After hours of meditating on these words, Dr. Martin Luther threw down his pen and said: “God forsaken by God!? Who can understand that?!”
Jesus borrowed these words from Psalm 22 in which King David foretold even the piercing of Christ’s hands and feet a thousand years before it came to pass. The mystery of our redemption is wrapped up in this horrible cry from the cross.
Ironically, He whose name is “Immanuel” – “God with us,” and who has promised you and me, “I am with you always,” finds Himself without God – forsaken by the Father, enduring the eternal torments of the damned in our stead on the cross.
St. Paul explained it: “God made Him who had no sin to be sin for us that we might be made the righteousness of God in Him” (2 Cor. 5).
However bad things may get in our lives – and they can get very bad – we can never truly claim that God has forsaken us, abandoned us, left us nowhere to take our guilt, no open door to His mercy.

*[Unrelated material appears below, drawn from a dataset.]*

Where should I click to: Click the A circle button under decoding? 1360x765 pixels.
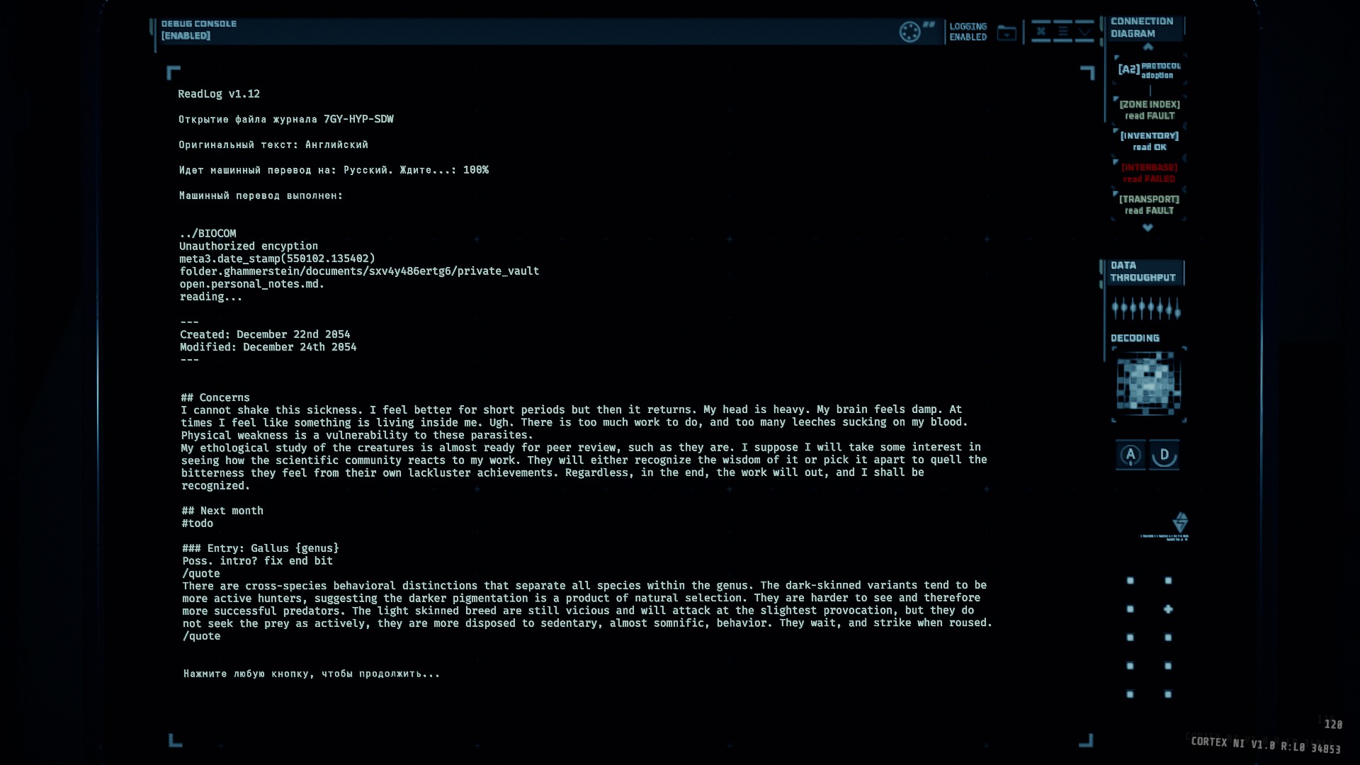1131,455
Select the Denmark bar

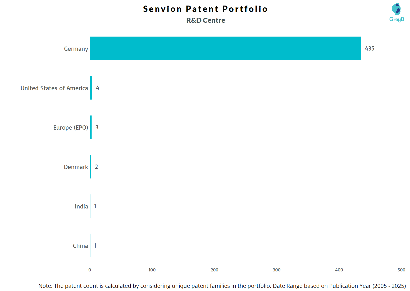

There is an old saying: “If God seems a little distant lately, guess who moved?”
It is not God who forsakes us. It is we who forsake God – storming off in anger, doubt, disgust, disagreement, self-will, ingratitude, distrust.
“Thou hast not left me,” said the hymn writer, “oft as I left Thee.”
Has God forsaken you or me? No. God forsook His Son instead. Has God forgotten you or me? Never. He has written your name and mine on the palm of His hand. Is God still there? Absolutely. Arms wide open. Let us fall into His arms each day. Let us “abandon” ourselves to His mercy.